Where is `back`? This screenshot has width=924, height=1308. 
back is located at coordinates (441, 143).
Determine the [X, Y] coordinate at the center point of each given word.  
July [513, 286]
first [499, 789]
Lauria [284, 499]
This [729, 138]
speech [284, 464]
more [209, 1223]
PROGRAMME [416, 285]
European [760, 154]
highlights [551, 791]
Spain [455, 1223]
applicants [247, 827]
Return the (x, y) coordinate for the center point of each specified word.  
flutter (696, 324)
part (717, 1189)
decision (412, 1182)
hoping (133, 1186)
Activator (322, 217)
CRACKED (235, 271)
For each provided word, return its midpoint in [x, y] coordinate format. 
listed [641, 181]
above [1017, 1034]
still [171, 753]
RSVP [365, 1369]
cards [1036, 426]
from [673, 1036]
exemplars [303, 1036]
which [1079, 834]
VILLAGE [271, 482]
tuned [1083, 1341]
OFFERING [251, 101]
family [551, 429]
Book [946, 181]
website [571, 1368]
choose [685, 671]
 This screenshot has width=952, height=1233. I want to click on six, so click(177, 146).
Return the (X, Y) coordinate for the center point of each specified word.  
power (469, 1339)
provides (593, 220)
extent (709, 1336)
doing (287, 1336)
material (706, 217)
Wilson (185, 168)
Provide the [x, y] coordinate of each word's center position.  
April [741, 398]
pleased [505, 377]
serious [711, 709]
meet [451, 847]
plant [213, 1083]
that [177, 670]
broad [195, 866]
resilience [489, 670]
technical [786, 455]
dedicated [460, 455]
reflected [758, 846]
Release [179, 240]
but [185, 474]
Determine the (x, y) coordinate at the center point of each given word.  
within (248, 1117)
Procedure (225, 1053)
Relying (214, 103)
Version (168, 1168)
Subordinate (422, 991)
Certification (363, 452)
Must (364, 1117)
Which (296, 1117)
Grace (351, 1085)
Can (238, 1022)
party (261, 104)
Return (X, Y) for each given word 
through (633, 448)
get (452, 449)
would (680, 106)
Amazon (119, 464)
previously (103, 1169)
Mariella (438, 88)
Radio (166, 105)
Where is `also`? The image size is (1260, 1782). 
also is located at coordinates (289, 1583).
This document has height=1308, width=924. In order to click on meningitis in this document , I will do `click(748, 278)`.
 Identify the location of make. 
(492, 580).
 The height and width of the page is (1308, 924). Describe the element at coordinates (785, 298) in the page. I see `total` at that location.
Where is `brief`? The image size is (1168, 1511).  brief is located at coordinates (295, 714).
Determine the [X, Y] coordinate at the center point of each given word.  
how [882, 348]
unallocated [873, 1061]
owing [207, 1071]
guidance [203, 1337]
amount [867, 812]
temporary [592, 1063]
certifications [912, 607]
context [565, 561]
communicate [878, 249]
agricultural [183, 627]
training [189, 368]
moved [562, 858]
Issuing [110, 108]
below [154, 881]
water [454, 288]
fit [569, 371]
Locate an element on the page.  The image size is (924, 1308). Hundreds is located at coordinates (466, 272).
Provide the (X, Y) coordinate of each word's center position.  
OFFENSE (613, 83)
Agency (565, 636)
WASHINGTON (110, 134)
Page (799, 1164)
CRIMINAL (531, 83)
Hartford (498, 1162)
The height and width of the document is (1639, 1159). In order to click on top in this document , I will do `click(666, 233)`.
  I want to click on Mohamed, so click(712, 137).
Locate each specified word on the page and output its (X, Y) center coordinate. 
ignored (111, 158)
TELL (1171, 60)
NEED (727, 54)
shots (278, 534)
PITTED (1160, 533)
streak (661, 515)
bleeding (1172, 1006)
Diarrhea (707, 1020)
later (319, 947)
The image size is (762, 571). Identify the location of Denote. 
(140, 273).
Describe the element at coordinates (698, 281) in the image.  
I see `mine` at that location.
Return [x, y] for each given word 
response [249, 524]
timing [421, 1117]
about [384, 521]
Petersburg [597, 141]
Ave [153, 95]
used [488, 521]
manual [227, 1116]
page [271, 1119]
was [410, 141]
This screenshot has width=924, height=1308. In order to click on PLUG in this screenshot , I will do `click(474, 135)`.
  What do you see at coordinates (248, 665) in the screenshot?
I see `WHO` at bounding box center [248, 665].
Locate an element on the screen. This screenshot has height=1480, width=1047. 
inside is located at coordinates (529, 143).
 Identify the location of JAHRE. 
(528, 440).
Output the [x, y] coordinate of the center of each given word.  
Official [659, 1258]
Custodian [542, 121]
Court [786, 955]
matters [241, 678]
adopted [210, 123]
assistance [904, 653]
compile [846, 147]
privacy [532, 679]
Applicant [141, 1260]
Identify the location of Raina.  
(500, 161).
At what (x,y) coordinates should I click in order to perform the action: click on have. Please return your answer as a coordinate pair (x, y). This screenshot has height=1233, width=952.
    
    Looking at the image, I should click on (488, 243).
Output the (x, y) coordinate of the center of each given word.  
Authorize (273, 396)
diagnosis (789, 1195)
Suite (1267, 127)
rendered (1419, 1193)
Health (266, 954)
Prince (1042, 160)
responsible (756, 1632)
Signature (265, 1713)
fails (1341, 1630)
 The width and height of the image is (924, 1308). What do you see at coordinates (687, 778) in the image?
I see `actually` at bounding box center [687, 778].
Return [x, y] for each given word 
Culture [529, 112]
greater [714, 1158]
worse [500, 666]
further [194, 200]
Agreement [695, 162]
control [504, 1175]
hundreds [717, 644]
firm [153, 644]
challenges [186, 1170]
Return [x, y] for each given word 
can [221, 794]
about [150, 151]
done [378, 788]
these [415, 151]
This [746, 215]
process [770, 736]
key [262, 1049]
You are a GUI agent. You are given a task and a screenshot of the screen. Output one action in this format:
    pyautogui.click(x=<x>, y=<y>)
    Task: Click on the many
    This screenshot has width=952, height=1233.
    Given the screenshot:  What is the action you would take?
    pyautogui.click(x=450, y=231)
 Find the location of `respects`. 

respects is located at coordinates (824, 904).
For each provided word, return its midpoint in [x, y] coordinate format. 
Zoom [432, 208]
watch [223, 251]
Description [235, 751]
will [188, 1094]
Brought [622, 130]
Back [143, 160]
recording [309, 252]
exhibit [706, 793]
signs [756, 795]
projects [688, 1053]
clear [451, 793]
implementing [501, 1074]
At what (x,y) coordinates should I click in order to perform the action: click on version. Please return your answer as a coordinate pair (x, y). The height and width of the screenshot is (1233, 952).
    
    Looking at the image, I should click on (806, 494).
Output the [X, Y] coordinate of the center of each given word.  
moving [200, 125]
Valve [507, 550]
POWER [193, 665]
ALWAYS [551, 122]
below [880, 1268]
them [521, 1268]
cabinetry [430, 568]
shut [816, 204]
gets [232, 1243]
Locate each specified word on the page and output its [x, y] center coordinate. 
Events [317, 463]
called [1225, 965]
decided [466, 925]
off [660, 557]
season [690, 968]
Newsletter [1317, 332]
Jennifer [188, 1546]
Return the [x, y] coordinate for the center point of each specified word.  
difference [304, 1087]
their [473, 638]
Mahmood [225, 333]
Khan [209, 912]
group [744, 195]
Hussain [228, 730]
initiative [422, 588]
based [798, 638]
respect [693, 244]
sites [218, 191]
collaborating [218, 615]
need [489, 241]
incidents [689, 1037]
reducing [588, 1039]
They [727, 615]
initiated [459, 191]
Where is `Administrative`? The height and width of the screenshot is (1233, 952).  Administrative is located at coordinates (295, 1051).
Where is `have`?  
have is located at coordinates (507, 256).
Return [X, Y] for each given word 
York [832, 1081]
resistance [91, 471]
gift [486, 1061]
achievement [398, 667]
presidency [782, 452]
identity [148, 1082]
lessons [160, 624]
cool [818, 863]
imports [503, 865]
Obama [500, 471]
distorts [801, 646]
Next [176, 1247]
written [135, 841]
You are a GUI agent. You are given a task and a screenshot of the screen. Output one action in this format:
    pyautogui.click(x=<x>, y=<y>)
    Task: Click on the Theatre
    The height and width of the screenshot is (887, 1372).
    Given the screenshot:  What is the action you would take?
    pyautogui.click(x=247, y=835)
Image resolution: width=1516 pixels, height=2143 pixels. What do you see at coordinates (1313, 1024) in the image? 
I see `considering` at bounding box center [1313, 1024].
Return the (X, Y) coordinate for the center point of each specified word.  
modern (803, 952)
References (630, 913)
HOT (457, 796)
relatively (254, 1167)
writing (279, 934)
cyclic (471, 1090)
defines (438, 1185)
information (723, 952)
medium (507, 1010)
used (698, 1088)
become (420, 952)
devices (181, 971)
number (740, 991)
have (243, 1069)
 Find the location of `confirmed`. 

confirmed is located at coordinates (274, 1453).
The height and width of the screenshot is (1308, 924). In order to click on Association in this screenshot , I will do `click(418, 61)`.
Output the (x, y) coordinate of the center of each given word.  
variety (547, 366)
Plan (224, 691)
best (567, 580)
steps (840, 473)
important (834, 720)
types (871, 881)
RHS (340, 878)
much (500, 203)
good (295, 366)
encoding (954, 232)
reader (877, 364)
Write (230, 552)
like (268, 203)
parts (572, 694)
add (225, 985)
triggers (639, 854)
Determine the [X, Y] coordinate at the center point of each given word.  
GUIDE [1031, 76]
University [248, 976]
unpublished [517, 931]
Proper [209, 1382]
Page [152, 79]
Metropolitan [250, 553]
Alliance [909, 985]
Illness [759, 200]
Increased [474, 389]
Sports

------------------------------------------------------------------------

WORK TO BE COMPLETED: Copy out the rows from the line containing "Mariella (438, 88)" through the line containing "This document has", inclusive, reproducing each one character for character.

ANSWER TO THIS PROBLEM:
Mariella (438, 88)
Radio (166, 105)
Where is `also`? The image size is (1260, 1782). 
also is located at coordinates (289, 1583).
This document has height=1308, width=924. In order to click on meningitis in this document , I will do `click(748, 278)`.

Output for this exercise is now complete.